- AIM OF THE EXERCISE: Can you print the entries word for word, starting at the line that contains "You are a computer-use agent. This" and ending with the last line of the entries?

Collected data entries:
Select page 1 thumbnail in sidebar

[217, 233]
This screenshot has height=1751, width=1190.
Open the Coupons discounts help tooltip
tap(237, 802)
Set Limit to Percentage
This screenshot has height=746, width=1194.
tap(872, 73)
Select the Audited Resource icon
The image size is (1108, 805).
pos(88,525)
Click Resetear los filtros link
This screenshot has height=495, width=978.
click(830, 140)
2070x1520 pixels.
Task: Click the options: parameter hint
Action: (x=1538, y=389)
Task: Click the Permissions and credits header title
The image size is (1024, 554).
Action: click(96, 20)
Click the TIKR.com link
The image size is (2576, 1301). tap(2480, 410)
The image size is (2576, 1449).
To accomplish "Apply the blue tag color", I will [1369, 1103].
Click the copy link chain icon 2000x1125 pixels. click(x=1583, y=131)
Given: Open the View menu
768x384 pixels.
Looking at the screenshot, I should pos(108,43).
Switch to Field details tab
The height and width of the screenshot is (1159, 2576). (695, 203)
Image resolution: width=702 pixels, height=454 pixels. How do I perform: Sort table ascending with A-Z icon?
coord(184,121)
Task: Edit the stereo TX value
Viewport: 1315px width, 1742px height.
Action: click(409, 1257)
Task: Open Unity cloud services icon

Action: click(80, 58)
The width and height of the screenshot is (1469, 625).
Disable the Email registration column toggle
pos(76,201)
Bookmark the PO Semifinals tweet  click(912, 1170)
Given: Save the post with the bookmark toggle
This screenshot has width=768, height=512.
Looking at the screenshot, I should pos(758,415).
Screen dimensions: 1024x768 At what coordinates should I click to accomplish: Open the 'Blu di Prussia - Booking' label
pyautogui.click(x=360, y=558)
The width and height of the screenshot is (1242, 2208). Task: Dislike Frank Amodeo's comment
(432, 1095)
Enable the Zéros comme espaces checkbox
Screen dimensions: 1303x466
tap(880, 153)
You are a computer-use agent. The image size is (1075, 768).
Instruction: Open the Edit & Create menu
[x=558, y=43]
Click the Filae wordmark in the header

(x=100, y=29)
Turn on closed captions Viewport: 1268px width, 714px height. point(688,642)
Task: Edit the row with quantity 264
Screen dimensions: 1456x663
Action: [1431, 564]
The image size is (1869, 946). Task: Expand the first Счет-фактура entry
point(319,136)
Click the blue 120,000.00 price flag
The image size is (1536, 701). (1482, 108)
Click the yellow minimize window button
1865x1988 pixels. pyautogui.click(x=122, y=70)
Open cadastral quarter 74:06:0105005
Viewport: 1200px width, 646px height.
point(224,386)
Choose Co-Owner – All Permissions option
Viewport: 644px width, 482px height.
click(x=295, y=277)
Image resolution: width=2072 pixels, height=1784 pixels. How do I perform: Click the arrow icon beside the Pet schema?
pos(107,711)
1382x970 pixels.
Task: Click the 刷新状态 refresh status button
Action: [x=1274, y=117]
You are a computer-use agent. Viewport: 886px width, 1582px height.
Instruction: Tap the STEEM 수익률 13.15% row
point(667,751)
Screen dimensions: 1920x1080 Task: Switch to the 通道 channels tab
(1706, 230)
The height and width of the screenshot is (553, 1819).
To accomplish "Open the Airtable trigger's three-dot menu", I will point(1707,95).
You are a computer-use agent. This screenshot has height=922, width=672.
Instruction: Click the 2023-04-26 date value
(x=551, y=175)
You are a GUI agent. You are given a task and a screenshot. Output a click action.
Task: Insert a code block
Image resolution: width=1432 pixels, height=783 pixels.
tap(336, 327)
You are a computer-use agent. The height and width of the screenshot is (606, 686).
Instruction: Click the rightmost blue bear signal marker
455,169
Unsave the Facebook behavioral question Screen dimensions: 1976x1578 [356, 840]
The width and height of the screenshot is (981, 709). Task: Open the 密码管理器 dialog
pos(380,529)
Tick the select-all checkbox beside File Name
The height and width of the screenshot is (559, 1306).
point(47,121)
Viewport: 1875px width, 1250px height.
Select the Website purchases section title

- CORRECT ANSWER:
You are a computer-use agent. This screenshot has height=922, width=672.
Instruction: Click the 2023-04-26 date value
(x=551, y=175)
You are a GUI agent. You are given a task and a screenshot. Output a click action.
Task: Insert a code block
Image resolution: width=1432 pixels, height=783 pixels.
tap(336, 327)
You are a computer-use agent. The height and width of the screenshot is (606, 686).
Instruction: Click the rightmost blue bear signal marker
455,169
Unsave the Facebook behavioral question Screen dimensions: 1976x1578 [356, 840]
The width and height of the screenshot is (981, 709). Task: Open the 密码管理器 dialog
pos(380,529)
Tick the select-all checkbox beside File Name
The height and width of the screenshot is (559, 1306).
point(47,121)
Viewport: 1875px width, 1250px height.
Select the Website purchases section title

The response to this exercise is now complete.